Maka barangsiapa melatih dirinya agar memiliki sifat takwa, wara’ (menahan dari yang haram), ‘iffah (menjaga kehormatan), qanâ’ah (merasa cukup dengan yang ada dan halal) serta menjadi orang senantiasa melakukan introspeksi diri, maka sifat itu akan menjadi tabiat dan karakternya.
Allâh Subhanahu wa Ta’ala berfirman :
قُلْ مَتَاعُ الدُّنْيَا قَلِيلٌ وَالْآخِرَةُ خَيْرٌ لِمَنِ اتَّقَىٰ وَلَا تُظْلَمُونَ فَتِيلًا
Katakanlah! “Kesenangan di dunia ini hanya sebentar dan akhirat itu lebih baik untuk orang-orang yang bertakwa, dan kamu tidak akan dianiaya sedikitpun” [an-Nisâ’/4:7]
Dari Khaulah al-Anshâriyah Radhiyallahu anha bahwa Rasûlullâh Shallallahu ‘alaihi wa sallam bersabda :
إِنَّ رِجَالًا يَتَخَوَّضُونَ فِي مَالِ اللَّهِ بِغَيْرِ حَقٍّ فَلَهُمْ النَّارُ يَوْمَ الْقِيَامَةِ
Sesungguhnya ada sebagian orang yang mengambil harta milik Allâh bukan dengan cara yang haq, sehingga mereka akan mendapatkan neraka pada hari Kiamat’ [HR. al-Bukhâri]
Ghulul, Dosa Besar yang Diremehkan Diantara dosa besar yang dianggap sepele oleh sebagian besar masyarakat adalah al-ghulûl. al-Ghulûl maksudnya mengambil sesuatu yang bukan miliknya dari harta bersama, atau memanfaatkan barang-barang inventaris kantor untuk kepentingan pribadi atau keluarganya bukan untuk kepentingan umum.
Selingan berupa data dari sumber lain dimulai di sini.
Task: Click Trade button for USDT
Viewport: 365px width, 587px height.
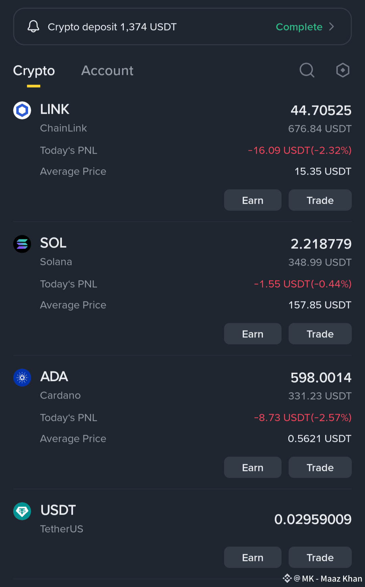Action: point(320,558)
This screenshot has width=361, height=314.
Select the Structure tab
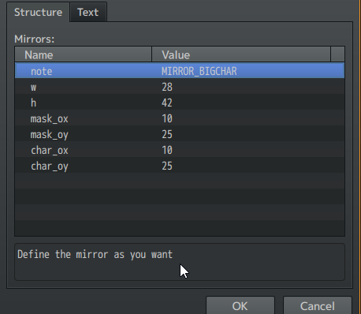tap(39, 12)
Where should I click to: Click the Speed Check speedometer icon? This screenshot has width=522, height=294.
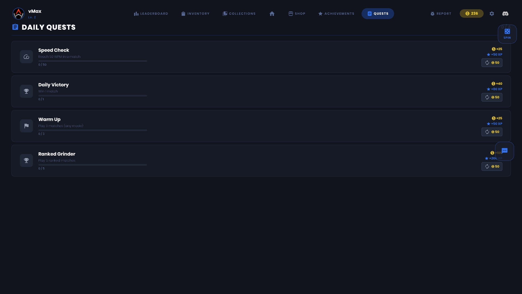(26, 57)
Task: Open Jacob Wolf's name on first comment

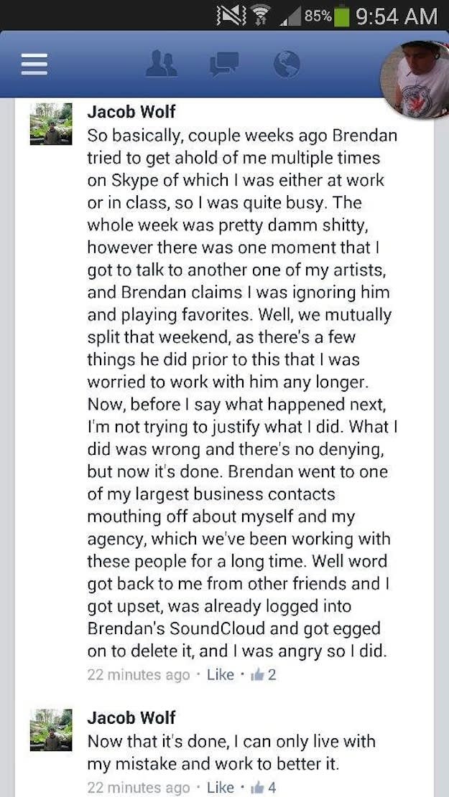Action: point(131,112)
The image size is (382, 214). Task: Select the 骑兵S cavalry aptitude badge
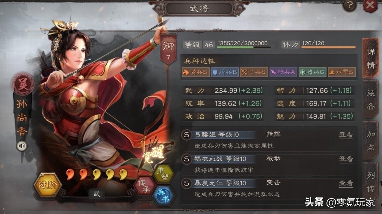[196, 72]
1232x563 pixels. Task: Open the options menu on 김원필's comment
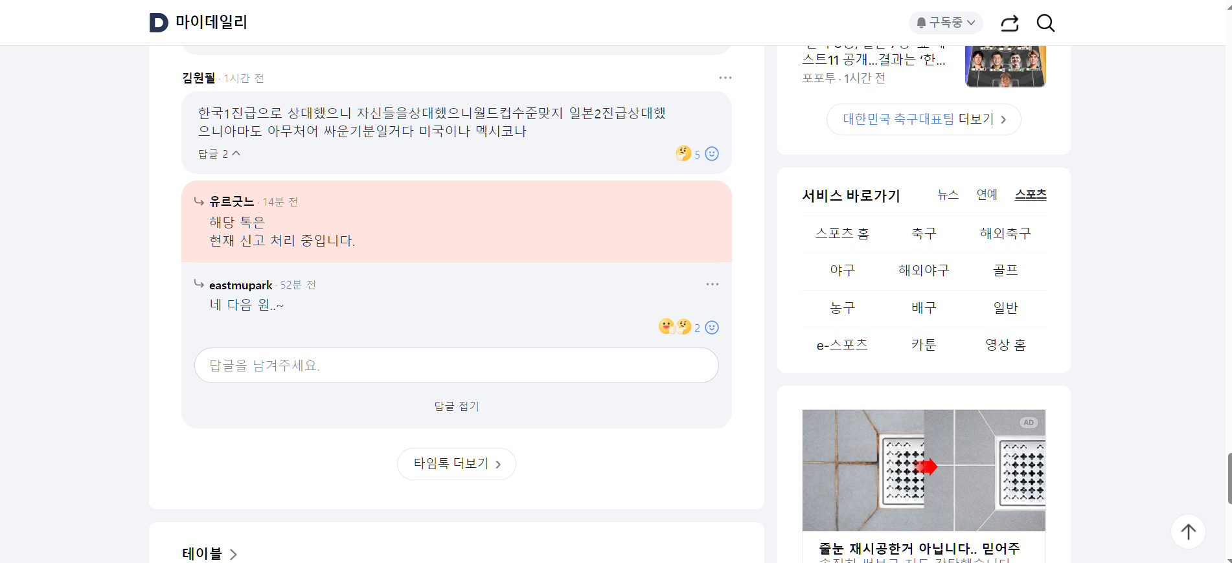click(725, 78)
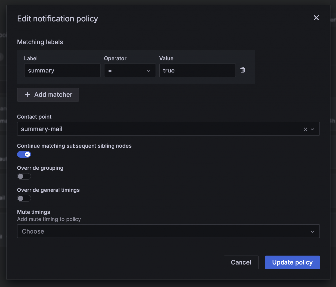Click the Add matcher button text
The width and height of the screenshot is (336, 287).
[53, 95]
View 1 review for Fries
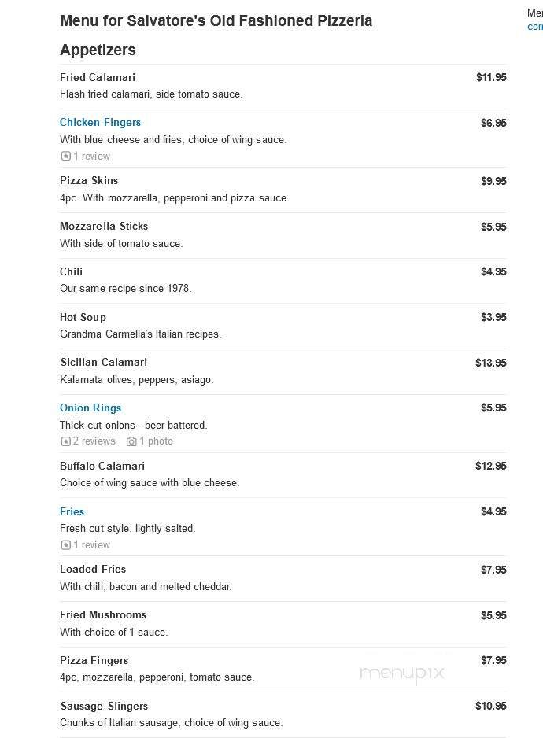Image resolution: width=543 pixels, height=738 pixels. click(90, 544)
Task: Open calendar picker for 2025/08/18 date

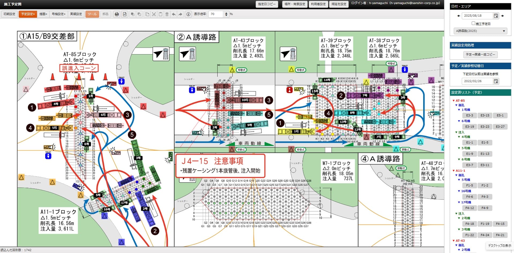Action: click(x=496, y=16)
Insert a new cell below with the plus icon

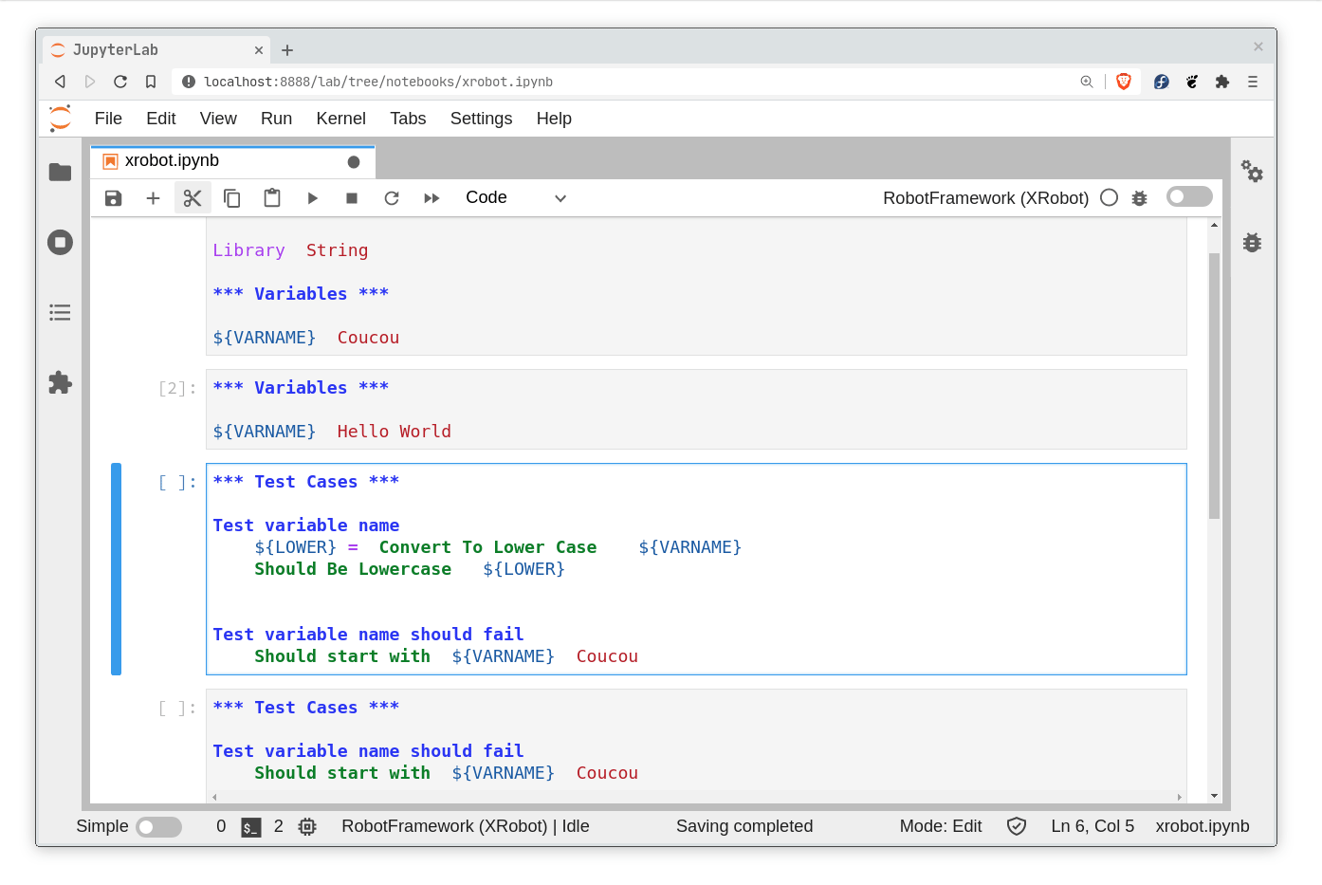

Prilaku seperti ini termasuk perbuatan zhalim yang berat bisa menyeret masyarakat pada kerusakan, terutama pelakunya. Pelaku tindak kezhaliman ini terancam hukuman yang keras di dunia dan juga di akhirat, sebagaimana termaktub dalam al-Qur’ân. Allâh Azza wa Jalla berfirman :
وَمَنْ يَغْلُلْ يَأْتِ بِمَا غَلَّ يَوْمَ الْقِيَامَةِ
Barangsiapa berkhianat dalam urusan rampasan perang itu, maka pada hari kiamat ia akan datang membawa apa yang dikhianatkannya itu” [ali Imrân/3:161]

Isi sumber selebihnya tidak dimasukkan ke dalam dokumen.